Friedrich Merz kritisiert Koalitionsvertrag

In der CDU geht die Kritik am Koalitionsvertrag und an Merkels Kurs weiter. Nachdem am Donnerstag mehrere CDU-Spitzenpolitiker die Ergebnisse der Koalitionsverhandlungen beanstandet hatten, schaltete sich nun auch Friedrich Merz, der frühere Unions-Fraktionsvorsitzende und Wirtschaftsexperte, in die Debatte ein. „Wenn die CDU diese Demütigung auch noch hinnimmt, dann hat sie sich selbst aufgegeben“, sagte er der Bild-Zeitung.

Der Bundestagsabgeordnete Norbert Röttgen (CDU) hält seine Partei für „innerhalb des Regierungsapparats strukturell geschwächt“. Sein Fraktionskollege Klaus-Peter Willsch (CDU) forderte, für die Zeit nach Merkel zu planen:

„Wir müssen uns in der CDU schon jetzt überlegen, wie wir uns ohne Merkel personell neu aufstellen“, mahnte Willsch in der Rheinischen Post. Die Legislaturperiode könne „auch sehr schnell vorbei sein“.

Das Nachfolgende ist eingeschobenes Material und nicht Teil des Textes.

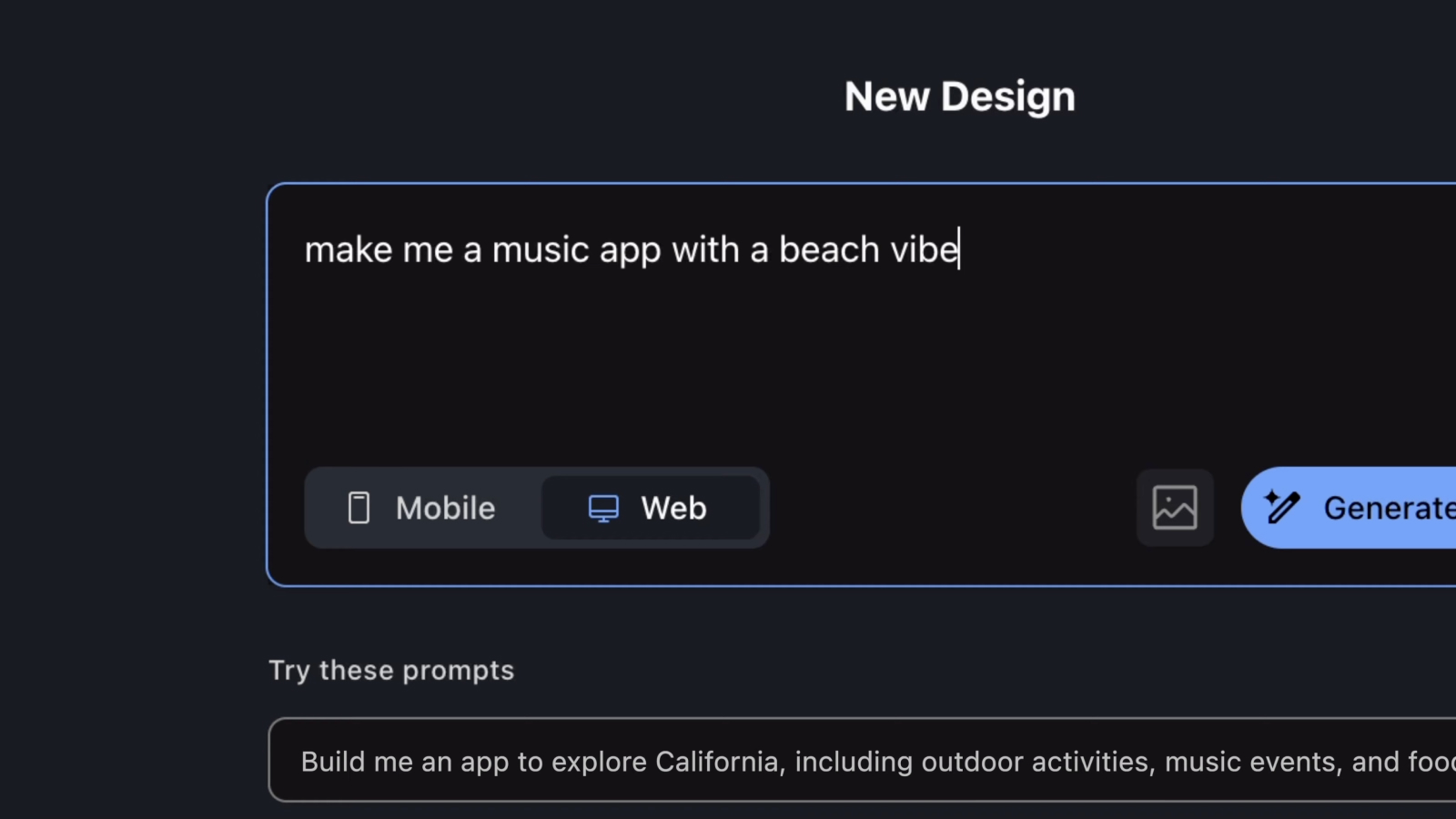
Task: Select the magic wand sparkle icon on Generate
Action: coord(1282,507)
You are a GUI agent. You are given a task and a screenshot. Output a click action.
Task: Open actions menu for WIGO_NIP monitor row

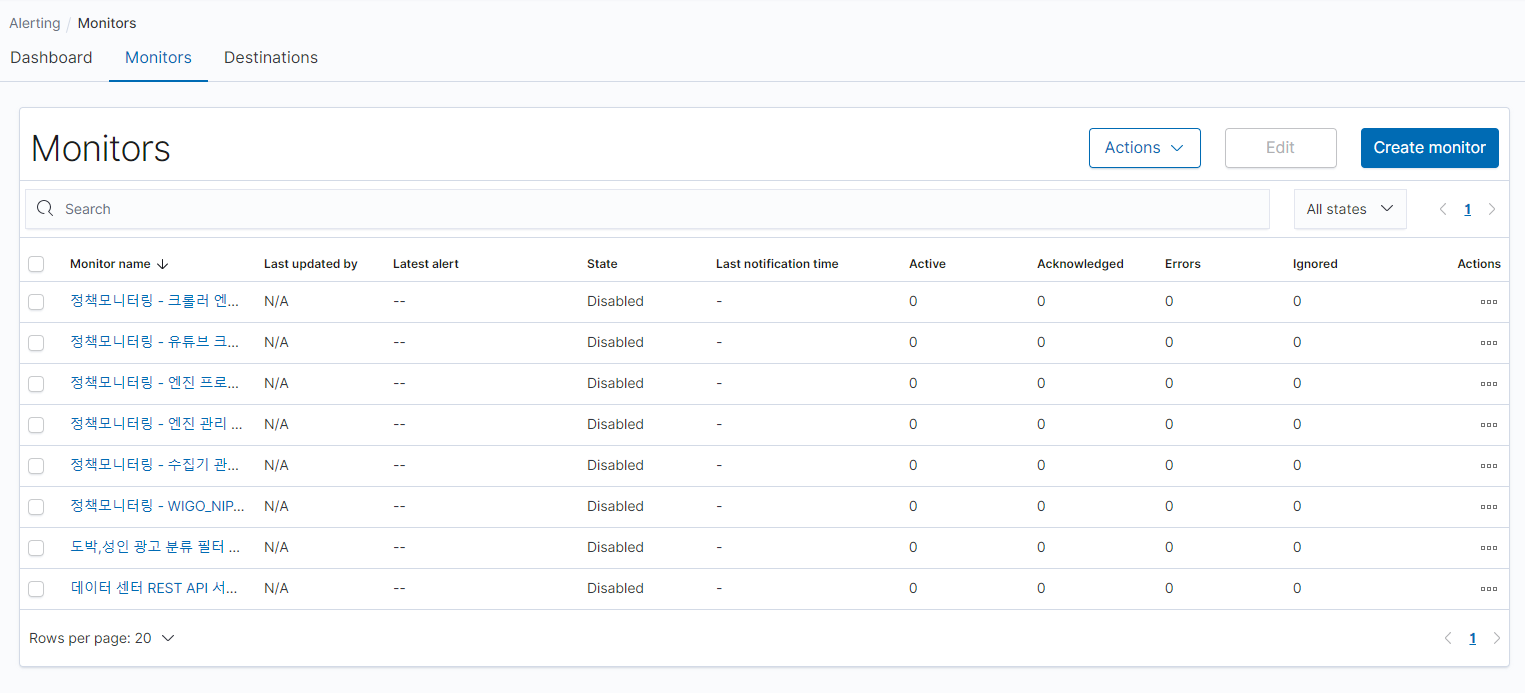point(1488,507)
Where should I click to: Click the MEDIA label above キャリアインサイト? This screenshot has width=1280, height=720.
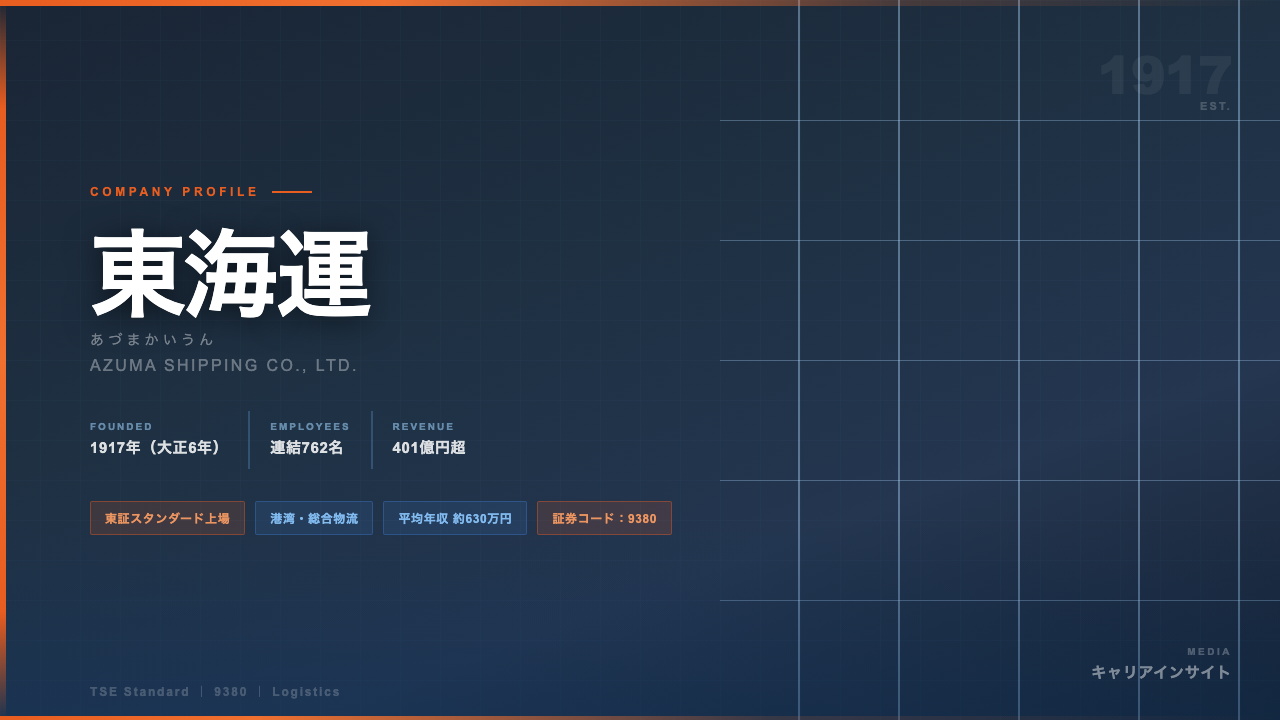pos(1209,652)
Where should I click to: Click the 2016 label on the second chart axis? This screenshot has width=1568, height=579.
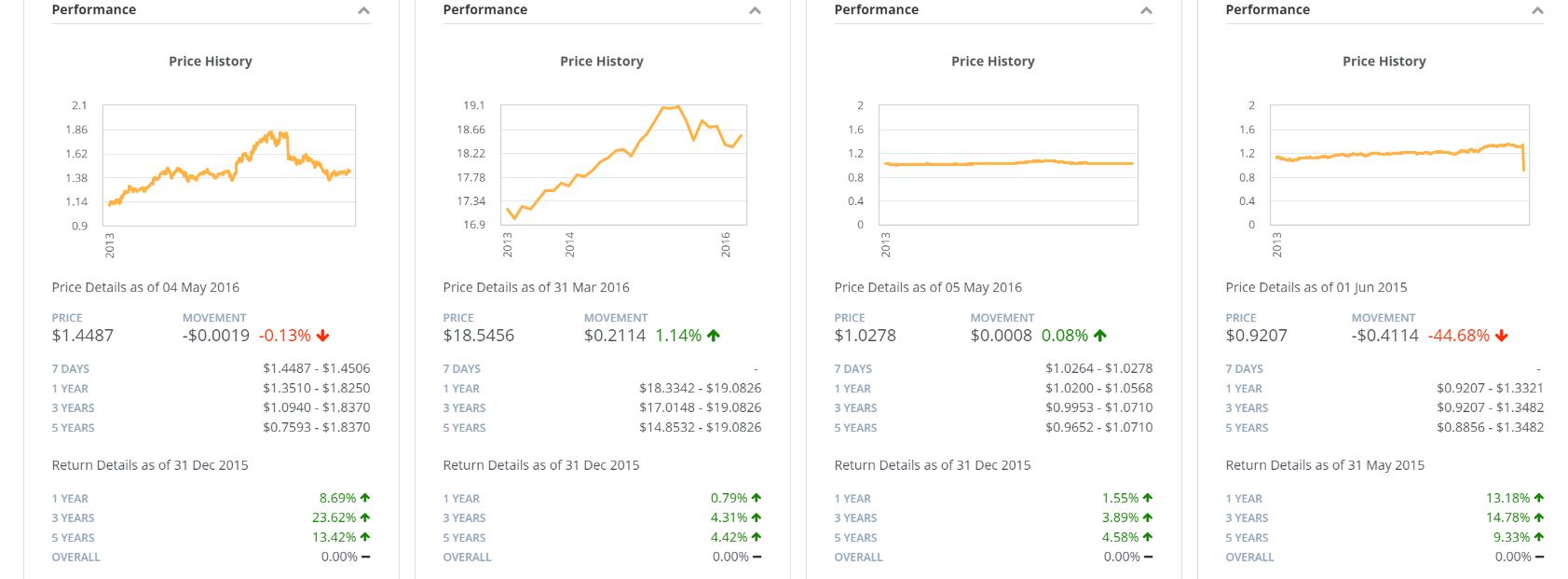[727, 244]
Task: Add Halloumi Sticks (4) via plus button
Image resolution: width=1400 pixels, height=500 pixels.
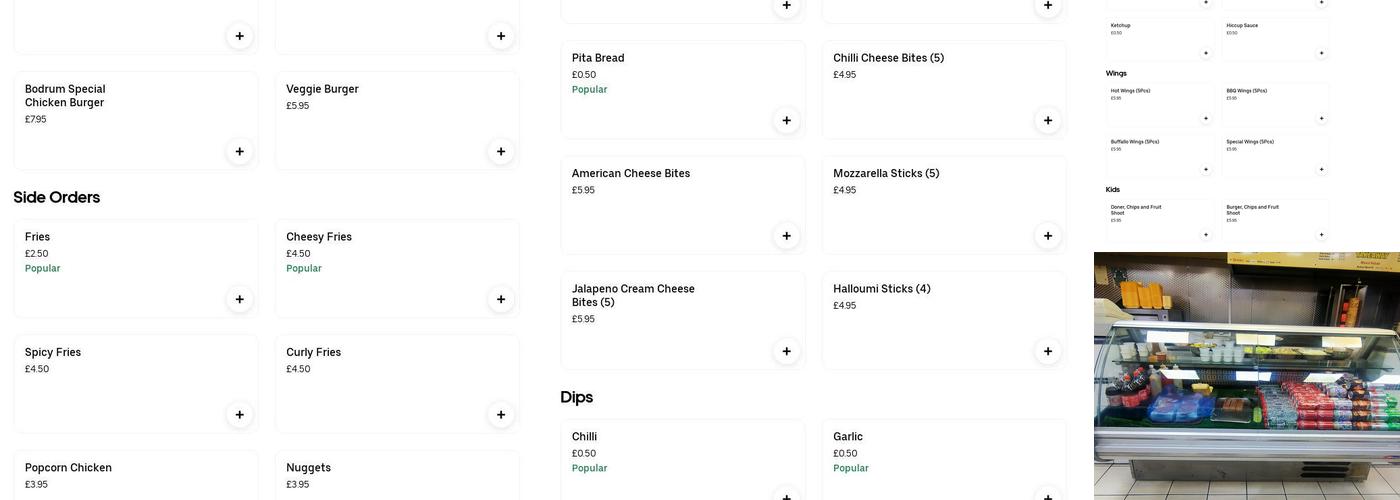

Quelle und vollständiger Text hier: https://jungefreiheit.de/politik/deutschland/2018/gabriel-fuehlt-sich-von-der-spd-respektlos-behandelt/


3 Kommentare on “Friedrich Merz kritisiert Koalitionsvertrag”

  1. Adolf Breitmeier sagt:

    Herr Merz ,,wittert Morgenluft“, jetzt sieht er die Zeit gekommen, Frau Dr. Merkel alles wieder heimzuzahlen, was sie ihm an Demütigungen zugefügt hat. Der Stimmenanteil der CDU würde wieder auf um die 40% steigen, sehr zum Schaden Deutschlands. Aber so ,,Lichtgestalten“ können politisch viel bewirken – und die Demokratie ist manchmal ein seltsam Ding.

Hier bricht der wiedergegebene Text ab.